Farmers market a growing initiative
If all goes to plan for Lisa Loveday we should be able to ditch the supermarkets and buy most of what we need fresh from local producers.
Ms Loveday is the chairwoman of Grow Sandringham which is about to launch a monthly farmers market in the suburb.
The group has its roots in the international Transition Towns movement which encourages communities to make themselves more self sufficient to enable them to better deal with challenges of climate change and oil shortages.
Some of the initiatives the group has been running since its inception last year include food swaps, bulk buying of organic products and offering classes in things like sewing and cheese making.
‘‘These are all skills people have lost but would love to learn,’’ Ms Loveday says.
‘‘If you buy organic it can be more expensive and the bulk buying means it’s available to people at affordable prices.’’
The market is a flagship project.
Interest has been strong and almost all of the stall spaces have been taken.
The market will showcase lots of new and unusual local businesses as well as the usual vegetables, cheeses, breads and eggs.
‘‘It is an opportunity for locals to start a business,’’ she says.
of Sandringham residents growing produce on a commercial scale means some has to come from outside the area, but there will be a trading table where people can sell the excess from their gardens.
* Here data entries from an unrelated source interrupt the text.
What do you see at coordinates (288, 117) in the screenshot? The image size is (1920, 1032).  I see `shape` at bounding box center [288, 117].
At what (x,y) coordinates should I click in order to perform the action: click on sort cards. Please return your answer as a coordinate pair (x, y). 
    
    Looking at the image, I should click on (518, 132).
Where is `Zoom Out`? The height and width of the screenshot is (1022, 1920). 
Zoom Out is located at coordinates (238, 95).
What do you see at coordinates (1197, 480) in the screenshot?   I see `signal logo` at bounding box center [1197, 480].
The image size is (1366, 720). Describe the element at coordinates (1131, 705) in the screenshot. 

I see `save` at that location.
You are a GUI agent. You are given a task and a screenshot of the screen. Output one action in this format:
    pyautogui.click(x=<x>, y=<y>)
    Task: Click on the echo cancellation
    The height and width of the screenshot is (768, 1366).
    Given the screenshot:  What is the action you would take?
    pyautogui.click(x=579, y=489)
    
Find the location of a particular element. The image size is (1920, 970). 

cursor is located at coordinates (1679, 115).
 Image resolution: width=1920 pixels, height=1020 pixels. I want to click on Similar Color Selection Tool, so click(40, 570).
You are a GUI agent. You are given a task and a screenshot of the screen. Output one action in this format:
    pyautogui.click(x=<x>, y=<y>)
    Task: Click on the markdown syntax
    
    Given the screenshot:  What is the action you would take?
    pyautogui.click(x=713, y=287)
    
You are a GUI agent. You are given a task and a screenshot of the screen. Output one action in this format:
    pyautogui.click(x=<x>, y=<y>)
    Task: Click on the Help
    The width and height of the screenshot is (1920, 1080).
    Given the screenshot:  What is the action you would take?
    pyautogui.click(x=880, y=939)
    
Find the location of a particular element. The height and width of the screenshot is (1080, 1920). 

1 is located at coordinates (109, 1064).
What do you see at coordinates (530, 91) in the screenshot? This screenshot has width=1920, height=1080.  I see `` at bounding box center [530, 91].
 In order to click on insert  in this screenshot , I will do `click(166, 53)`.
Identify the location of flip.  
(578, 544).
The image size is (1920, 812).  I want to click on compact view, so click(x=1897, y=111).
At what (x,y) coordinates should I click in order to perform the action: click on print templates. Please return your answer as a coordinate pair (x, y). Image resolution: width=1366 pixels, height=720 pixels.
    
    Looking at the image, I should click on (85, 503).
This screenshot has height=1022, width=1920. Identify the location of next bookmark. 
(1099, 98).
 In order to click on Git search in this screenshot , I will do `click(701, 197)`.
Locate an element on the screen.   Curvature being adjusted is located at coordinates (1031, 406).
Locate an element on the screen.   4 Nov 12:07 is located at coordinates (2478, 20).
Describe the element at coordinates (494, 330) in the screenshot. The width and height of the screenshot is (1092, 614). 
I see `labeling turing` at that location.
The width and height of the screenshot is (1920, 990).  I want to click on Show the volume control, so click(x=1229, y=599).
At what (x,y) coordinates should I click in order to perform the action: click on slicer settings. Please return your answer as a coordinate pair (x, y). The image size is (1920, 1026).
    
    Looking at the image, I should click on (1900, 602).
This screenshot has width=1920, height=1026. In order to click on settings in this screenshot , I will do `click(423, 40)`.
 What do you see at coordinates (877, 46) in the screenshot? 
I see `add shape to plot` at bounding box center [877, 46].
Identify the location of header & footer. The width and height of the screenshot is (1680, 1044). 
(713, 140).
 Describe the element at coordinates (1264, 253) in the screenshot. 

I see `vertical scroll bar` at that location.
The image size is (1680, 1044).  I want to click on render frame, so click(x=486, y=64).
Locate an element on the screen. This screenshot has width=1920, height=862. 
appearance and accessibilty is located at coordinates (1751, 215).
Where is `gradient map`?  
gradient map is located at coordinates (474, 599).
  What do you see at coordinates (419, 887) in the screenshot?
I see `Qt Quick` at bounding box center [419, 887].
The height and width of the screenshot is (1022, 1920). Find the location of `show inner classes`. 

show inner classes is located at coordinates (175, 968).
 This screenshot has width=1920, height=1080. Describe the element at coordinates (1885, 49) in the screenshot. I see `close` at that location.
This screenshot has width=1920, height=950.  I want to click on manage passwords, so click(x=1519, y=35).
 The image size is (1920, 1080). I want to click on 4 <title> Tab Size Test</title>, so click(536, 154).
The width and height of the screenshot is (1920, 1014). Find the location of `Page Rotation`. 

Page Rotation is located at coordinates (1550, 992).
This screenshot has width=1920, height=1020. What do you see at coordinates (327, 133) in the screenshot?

The market will run on every second Saturday of the month.
Ms Loveday says the goal is to have it running more regularly.
‘‘The whole idea of a farmers market is that it is always there and it can get people out of shopping at the supermarkets and able to buy local instead,’’ she says.
Ms Loveday and Grow Sandringham both received awards at the AlbertEden Community Volunteer Awards.
Albert-Eden Local Board member Helga Arlington says it was Ms Loveday’s efforts to bring the community together that made her stand out.
‘‘She puts her energy into so many things, but the net effect is community cohesion,’’ she says.
Lisa Loveday hopes the Sandringham Farmers Market will get people out of supermarkets and buying local produce.